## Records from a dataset

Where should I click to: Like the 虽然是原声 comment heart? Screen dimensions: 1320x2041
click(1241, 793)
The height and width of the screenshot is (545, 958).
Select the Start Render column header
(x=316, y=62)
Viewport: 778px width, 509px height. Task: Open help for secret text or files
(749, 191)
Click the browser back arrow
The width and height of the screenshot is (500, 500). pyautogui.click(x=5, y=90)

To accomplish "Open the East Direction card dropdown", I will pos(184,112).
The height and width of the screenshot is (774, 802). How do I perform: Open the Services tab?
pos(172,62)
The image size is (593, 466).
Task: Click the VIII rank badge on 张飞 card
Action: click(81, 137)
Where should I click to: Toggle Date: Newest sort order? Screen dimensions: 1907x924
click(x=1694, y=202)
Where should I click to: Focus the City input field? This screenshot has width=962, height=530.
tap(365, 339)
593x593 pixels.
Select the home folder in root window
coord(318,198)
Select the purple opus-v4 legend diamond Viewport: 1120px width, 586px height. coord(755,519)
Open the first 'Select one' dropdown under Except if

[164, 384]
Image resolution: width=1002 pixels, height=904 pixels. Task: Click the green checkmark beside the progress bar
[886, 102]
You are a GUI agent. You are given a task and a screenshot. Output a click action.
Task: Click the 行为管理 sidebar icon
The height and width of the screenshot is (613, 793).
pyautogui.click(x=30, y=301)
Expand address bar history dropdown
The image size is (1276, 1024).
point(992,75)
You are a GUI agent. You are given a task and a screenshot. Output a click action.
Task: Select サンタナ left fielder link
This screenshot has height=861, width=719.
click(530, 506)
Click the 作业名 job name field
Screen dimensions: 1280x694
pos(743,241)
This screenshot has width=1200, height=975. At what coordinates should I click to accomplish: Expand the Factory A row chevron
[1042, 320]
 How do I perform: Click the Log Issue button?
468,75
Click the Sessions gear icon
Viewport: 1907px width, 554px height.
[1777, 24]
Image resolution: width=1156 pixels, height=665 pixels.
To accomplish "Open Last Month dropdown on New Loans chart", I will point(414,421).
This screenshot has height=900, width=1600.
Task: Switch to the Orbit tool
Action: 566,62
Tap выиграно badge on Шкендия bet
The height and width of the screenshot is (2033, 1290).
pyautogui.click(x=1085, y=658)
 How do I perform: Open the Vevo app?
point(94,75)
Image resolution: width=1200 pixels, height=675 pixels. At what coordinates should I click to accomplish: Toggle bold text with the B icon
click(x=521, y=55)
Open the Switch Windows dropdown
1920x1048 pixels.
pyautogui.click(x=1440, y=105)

## Problem statement
Each entry above is to be duplicated exactly, with nothing left out.

## Response
Where should I click to: Like the 虽然是原声 comment heart? Screen dimensions: 1320x2041
click(1241, 793)
The height and width of the screenshot is (545, 958).
Select the Start Render column header
(x=316, y=62)
Viewport: 778px width, 509px height. Task: Open help for secret text or files
(749, 191)
Click the browser back arrow
The width and height of the screenshot is (500, 500). pyautogui.click(x=5, y=90)

To accomplish "Open the East Direction card dropdown", I will pos(184,112).
The height and width of the screenshot is (774, 802). How do I perform: Open the Services tab?
pos(172,62)
The image size is (593, 466).
Task: Click the VIII rank badge on 张飞 card
Action: click(81, 137)
Where should I click to: Toggle Date: Newest sort order? Screen dimensions: 1907x924
click(x=1694, y=202)
Where should I click to: Focus the City input field? This screenshot has width=962, height=530.
tap(365, 339)
593x593 pixels.
Select the home folder in root window
coord(318,198)
Select the purple opus-v4 legend diamond Viewport: 1120px width, 586px height. coord(755,519)
Open the first 'Select one' dropdown under Except if

[164, 384]
Image resolution: width=1002 pixels, height=904 pixels. Task: Click the green checkmark beside the progress bar
[886, 102]
You are a GUI agent. You are given a task and a screenshot. Output a click action.
Task: Click the 行为管理 sidebar icon
The height and width of the screenshot is (613, 793).
pyautogui.click(x=30, y=301)
Expand address bar history dropdown
The image size is (1276, 1024).
point(992,75)
You are a GUI agent. You are given a task and a screenshot. Output a click action.
Task: Select サンタナ left fielder link
This screenshot has height=861, width=719.
click(530, 506)
Click the 作业名 job name field
Screen dimensions: 1280x694
pos(743,241)
This screenshot has width=1200, height=975. At what coordinates should I click to accomplish: Expand the Factory A row chevron
[1042, 320]
 How do I perform: Click the Log Issue button?
468,75
Click the Sessions gear icon
Viewport: 1907px width, 554px height.
[1777, 24]
Image resolution: width=1156 pixels, height=665 pixels.
To accomplish "Open Last Month dropdown on New Loans chart", I will point(414,421).
This screenshot has height=900, width=1600.
Task: Switch to the Orbit tool
Action: 566,62
Tap выиграно badge on Шкендия bet
The height and width of the screenshot is (2033, 1290).
pyautogui.click(x=1085, y=658)
 How do I perform: Open the Vevo app?
point(94,75)
Image resolution: width=1200 pixels, height=675 pixels. At what coordinates should I click to accomplish: Toggle bold text with the B icon
click(x=521, y=55)
Open the Switch Windows dropdown
1920x1048 pixels.
pyautogui.click(x=1440, y=105)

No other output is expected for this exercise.